Xiao Ming wants to find the length of the longest string that this regular expression can accept.
For example ((xx|xxx)x|(x|xx))xx The longest string that can be accepted is: xxxxxx, the length is 6
Explanation:
Regular expressions, also known as regular expressions, are usually used to retrieve and replace text that meets a certain pattern (rule).

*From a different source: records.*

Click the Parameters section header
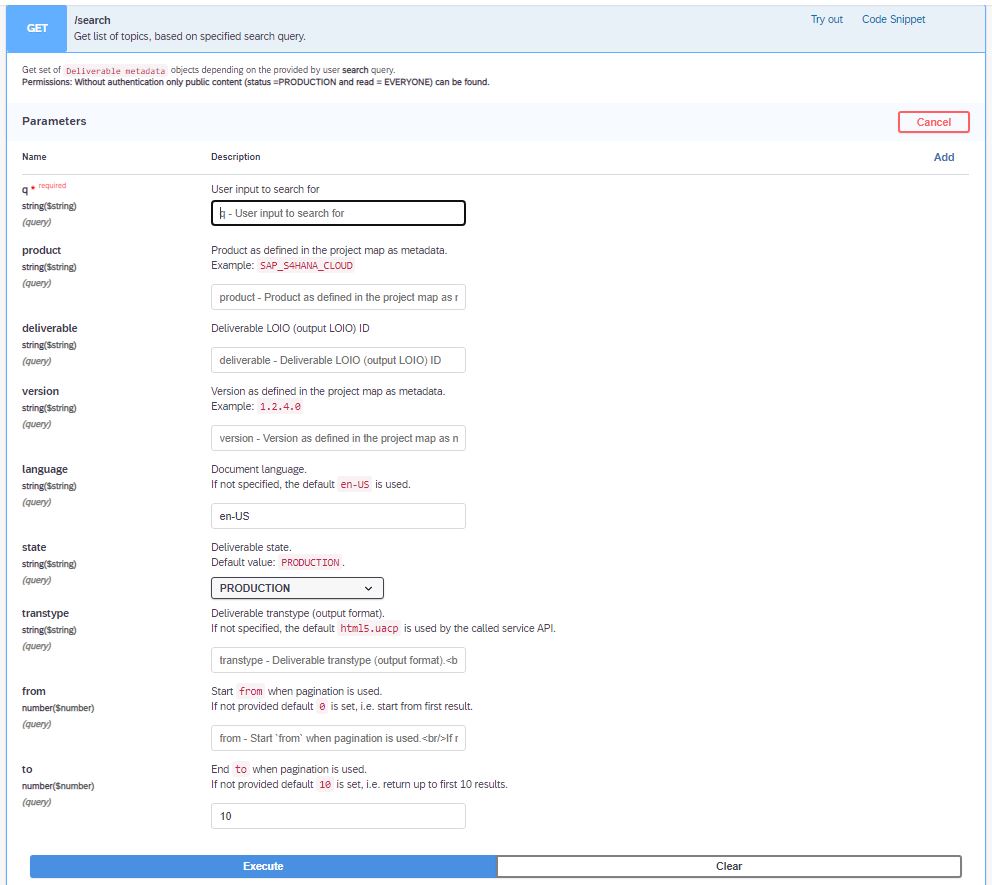This screenshot has height=885, width=992. pyautogui.click(x=54, y=121)
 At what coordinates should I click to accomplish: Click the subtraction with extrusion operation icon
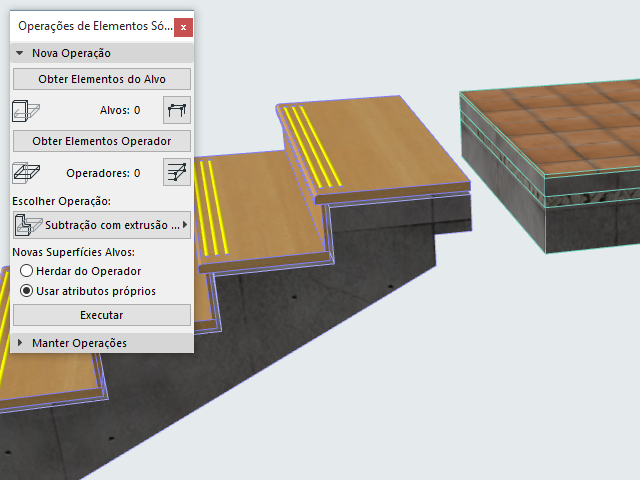[x=28, y=225]
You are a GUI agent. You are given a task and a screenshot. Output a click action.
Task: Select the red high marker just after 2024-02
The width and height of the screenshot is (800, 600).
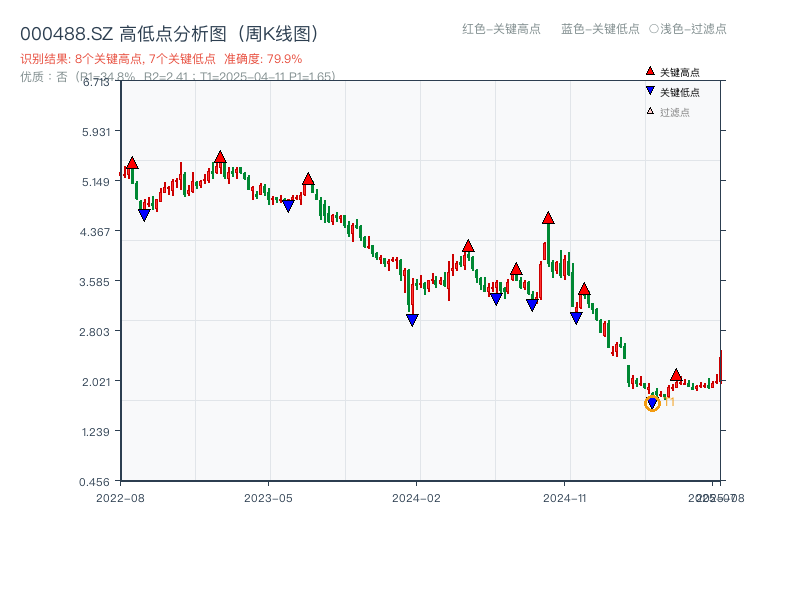[x=468, y=246]
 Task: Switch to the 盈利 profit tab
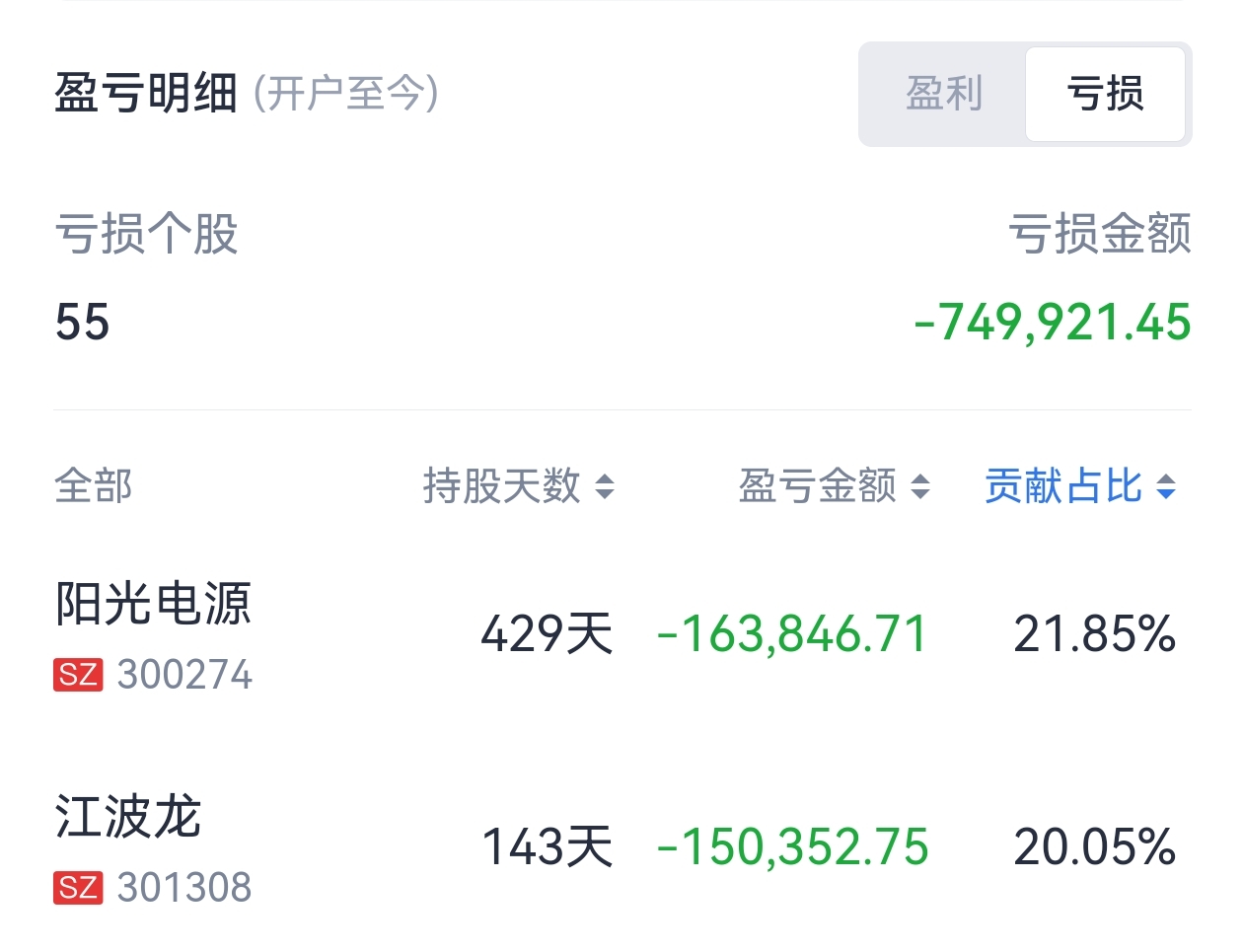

For example, for the regular expression composed of x () | in the title, the parenthesis "()" has the highest priority, or the operation "|" takes the second place. Inside the brackets is a whole, or keep the longest one on both sides .
((xx|xxx)x|(x|xx))How is xx executed and why is it 6?
Execute the parentheses first, and then execute the or. The steps are:
(1) Look at the first parenthesis and find that there are nested parentheses inside. Find the innermost parenthesis. Inside the parentheses is an OR operation. ( (xx|xxx) x|(x|xx))xx, get: ( xxx x|(x|xx))xx
(2) Continue to execute the innermost bracket. (xxxx| (x|xx) )xx, get: (xxxx| xx )xx
(3) Continue to execute the last bracket. (xxxx|xx) xx, get: xxxx xx, end, get a string of length 6.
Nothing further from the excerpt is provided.